I have confirmed that I load and successfully run the model on a tritionserver and my config file as follows:

model_repository: "/home/llc/multi-model-triton/examples/quick-start"
run_config_profile_models_concurrently_enable: true
override_output_model_repository: true
client_protocol: "http"
run_config_search_mode: quick
run_config_search_max_instance_count: 1
run_config_search_max_concurrency: 1
run_config_search_min_model_batch_size: 5
run_config_search_max_model_batch_size: 5
num_configs_per_model: 4

profile_models:
  resnext_torch:
    constraints:
      perf_latency_p99:
        max: 20
    model_config_parameters:
      instance_group:
        - kind: KIND_GPU
          count: 1
  resnext_torch2:
    constraints:
      perf_latency_p99:
        max: 20
    model_config_parameters:
      instance_group:
        - kind: KIND_GPU
          count: 1

and triton-server generated log inside attachment

wxthu avatar Aug 24 '23 15:08 wxthu

Thank you. @matthewkotila this looks like an issue in Perf Analyzer. I don't see anything wrong with MA or the tritonserver.

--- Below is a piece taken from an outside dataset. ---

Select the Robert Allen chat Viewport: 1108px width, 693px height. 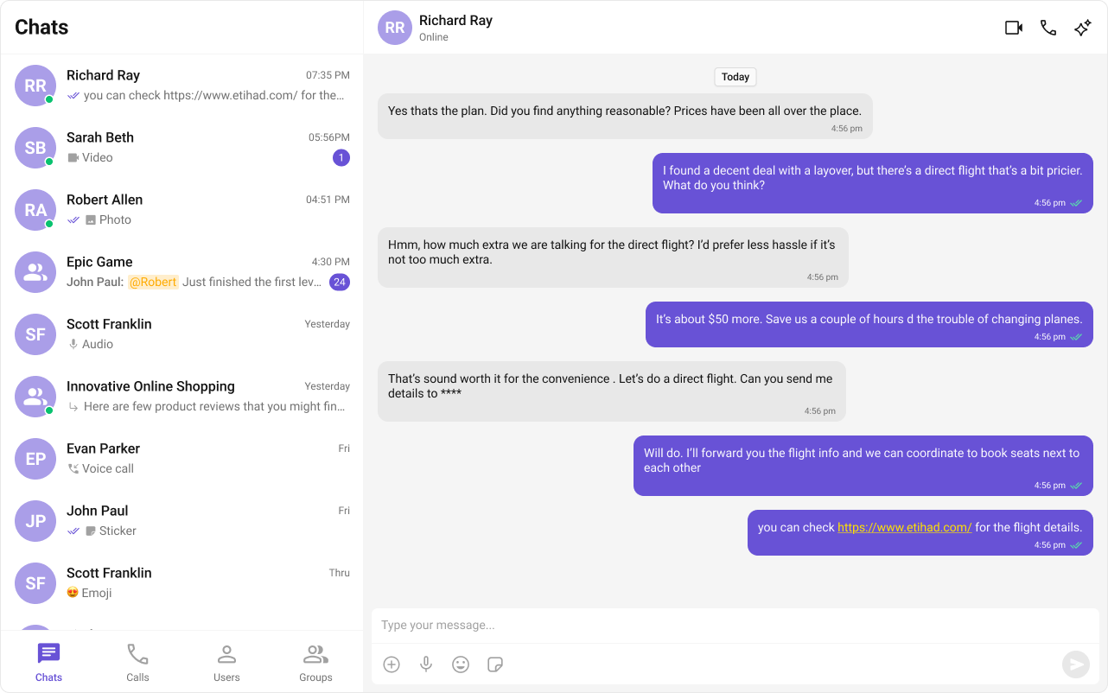point(181,210)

nv-braf avatar Aug 24 '23 15:08 nv-braf

@wxthu @nv-braf can either of y'all do me a favor and give me minimally reproducible commands that only run PA? This will help my debugging a bunch.

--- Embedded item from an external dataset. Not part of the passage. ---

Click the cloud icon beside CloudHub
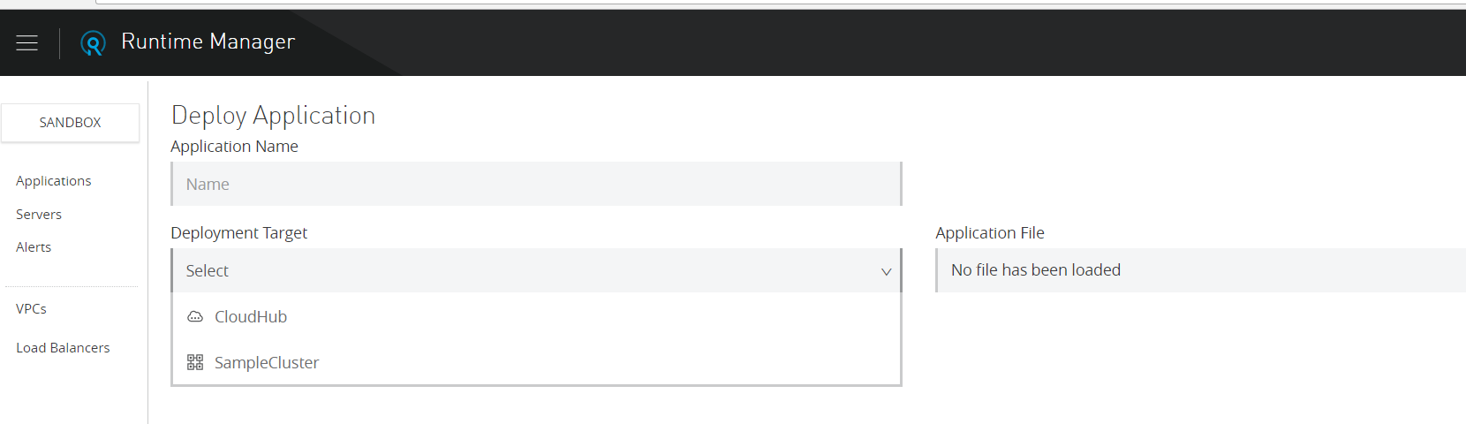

matthewkotila avatar Aug 24 '23 15:08 matthewkotila

Is this what you're looking for?

Command:
mpiexec --allow-run-as-root --tag-output -n 1 perf_analyzer --enable-mpi -m resnext_torch_config_default -b 1 -u localhost:8001 -i grpc -f resnext_torch_config_default-results.csv --verbose-csv --concurrency-range 1 --measurement-mode count_windows --collect-metrics --metrics-url http://localhost:8002/metrics --metrics-interval 1000.0 : -n 1 perf_analyzer --enable-mpi -m resnext_torch2_config_default -b 1 -u localhost:8001 -i grpc -f resnext_torch2_config_default-results.csv --verbose-csv --concurrency-range 1 --measurement-mode count_windows --collect-metrics --metrics-url http://localhost:8002/metrics --metrics-interval 1000.0

Error: perf_analyzer did not produce any output. It was likely terminated with a SIGABRT

nv-braf avatar Aug 24 '23 16:08 nv-braf

Ooh gotcha, missed that--thanks!

We're tracking this but we do not currently have an estimate of when we will complete debugging the issue.

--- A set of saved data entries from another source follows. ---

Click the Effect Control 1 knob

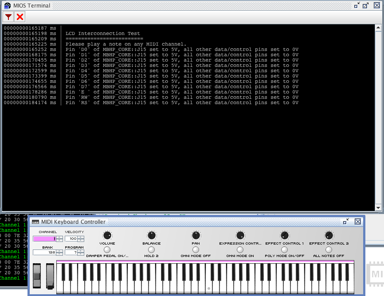[284, 235]
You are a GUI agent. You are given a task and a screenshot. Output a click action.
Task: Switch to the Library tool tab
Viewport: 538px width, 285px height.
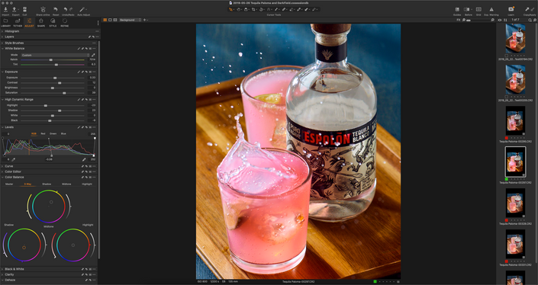[x=6, y=23]
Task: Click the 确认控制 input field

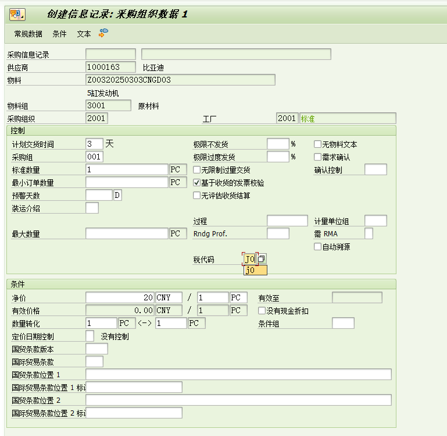Action: (x=375, y=170)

matthewkotila avatar Aug 24 '23 22:08 matthewkotila

Facing the same issue : Error: perf_analyzer did not produce any output. It was likely terminated with a SIGABRT

anshudaur avatar Sep 13 '23 08:09 anshudaur

any update on this perf_analyzer took very long to exit, killing perf_analyzer [Model Analyzer] perf_analyzer did not produce any output.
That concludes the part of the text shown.